So consensus seems to be this set of leaks is "old news" stuff that's previously been out in the wild.
For the sake of the family (here and California-wise), I've checked all our Gmail addies and they come up as clean.
That said, occasionally changing Google passwords is not a bad idea.
Originally shared by +Les Jenkins:
Well shit.
5 Million Gmail Passwords Leaked, Check Yours Now
According to the Daily Dot, nearly 5 million usernames and passwords to Gmail accounts have been leaked on a Russian Bitcoin forum. Here’s what you should know.
99 view(s)
I like Diego's analysis here:
https://blog.flameeyes.eu/2014/09/how-to-analyze-a-dump-of-usernames
Also; I cannot recommend https://www.google.com/landing/2step/ strongly enough. It's not intrusive (you only really need to enter an SMS code once a month, or when you log in from a new device), and it dramatically improves the security of your account.

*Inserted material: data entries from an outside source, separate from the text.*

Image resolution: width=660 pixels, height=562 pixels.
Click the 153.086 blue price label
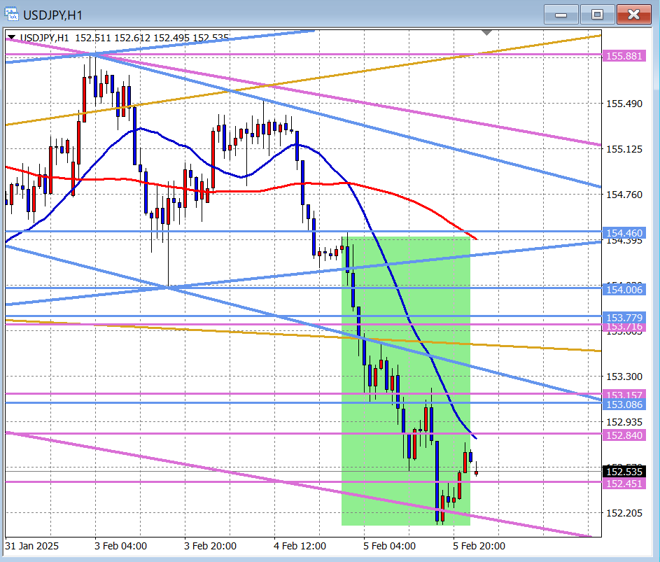click(x=623, y=405)

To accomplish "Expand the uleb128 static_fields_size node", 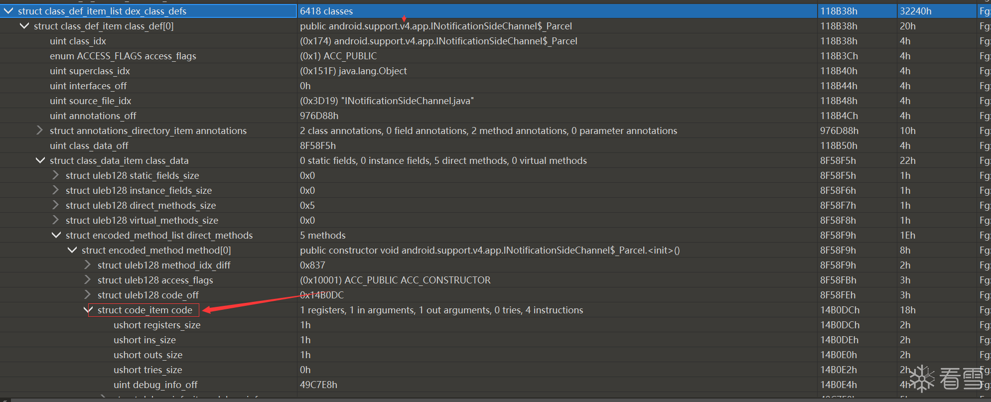I will (56, 175).
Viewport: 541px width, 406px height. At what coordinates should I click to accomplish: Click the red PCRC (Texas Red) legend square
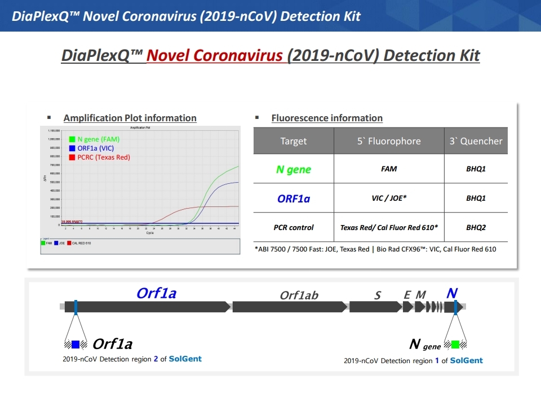[72, 157]
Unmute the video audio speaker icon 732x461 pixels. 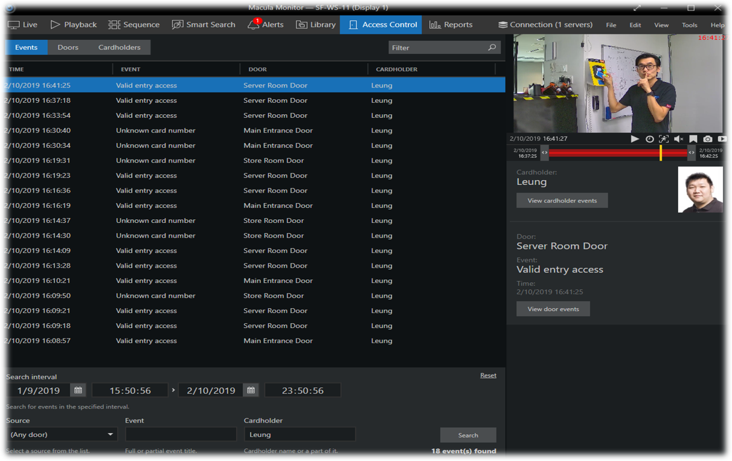coord(678,139)
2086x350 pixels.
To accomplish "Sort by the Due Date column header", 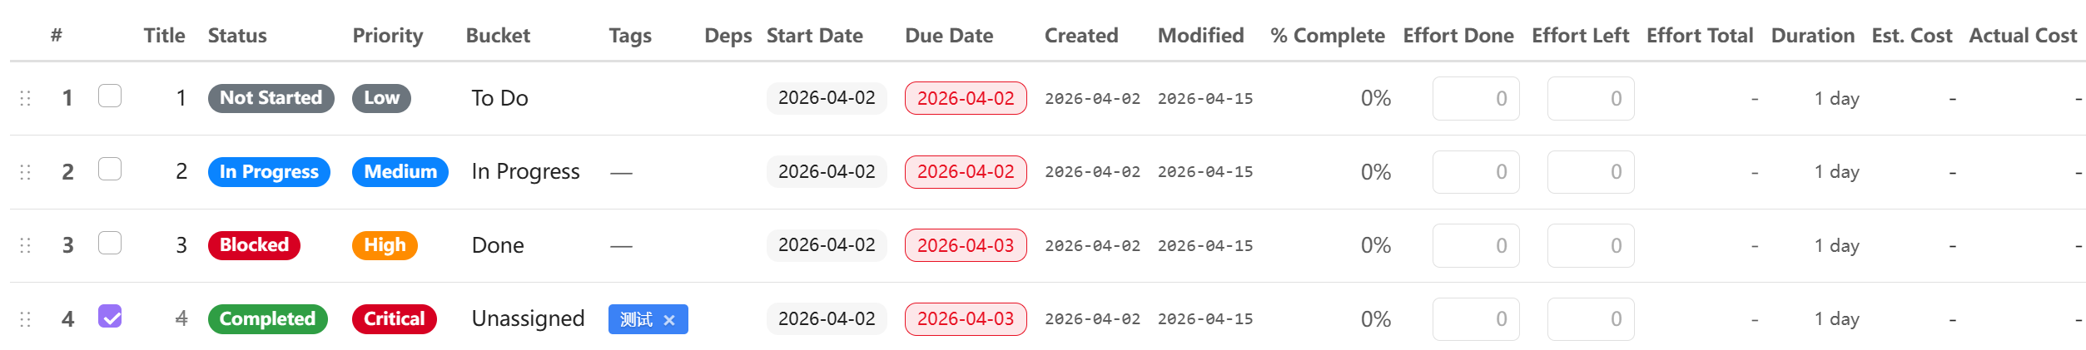I will (949, 36).
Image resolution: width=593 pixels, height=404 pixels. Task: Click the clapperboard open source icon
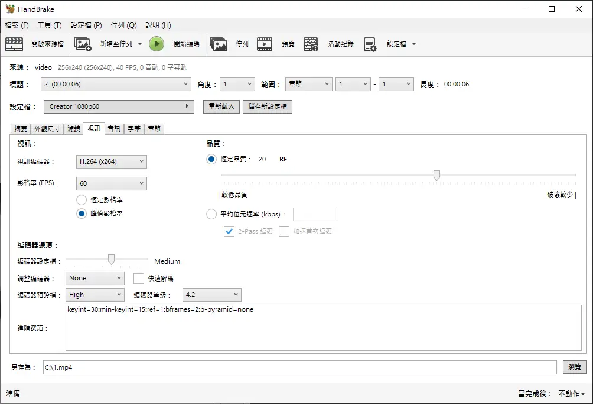tap(14, 44)
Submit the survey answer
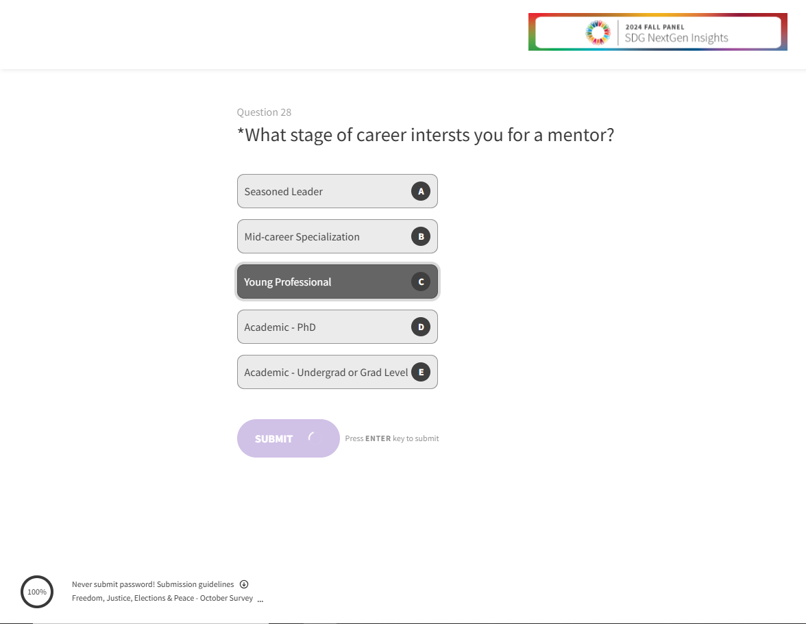The width and height of the screenshot is (806, 624). tap(274, 438)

Please (please please) do it now.
+Colm Buckley I keep looking at that, and each time something odd crops up in how our local machines are configured that makes me back off. I think it's pretty important for a variety of reasons, so I'll work through the exercise again.
Not having 2-factor authentication is like running an antivirus program but not having a firewall.

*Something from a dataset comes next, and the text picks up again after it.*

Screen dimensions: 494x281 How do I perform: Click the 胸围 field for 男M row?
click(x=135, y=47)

other reports are saying that these passwords are not actually gmail passwords, but come from other websites.
+Charles Carrigan indeed. Diego's analysis also says that.
The latest from Google is that these appear to be compilations of previously gathered passwords, from phishing attempts or the like. Their testing has shown a low percentage of still-current pairings.
Still, though. Two-factor makes it orders of magnitude less likely that any future hacking or phishing will affect you. I can't stress my recommendation any harder.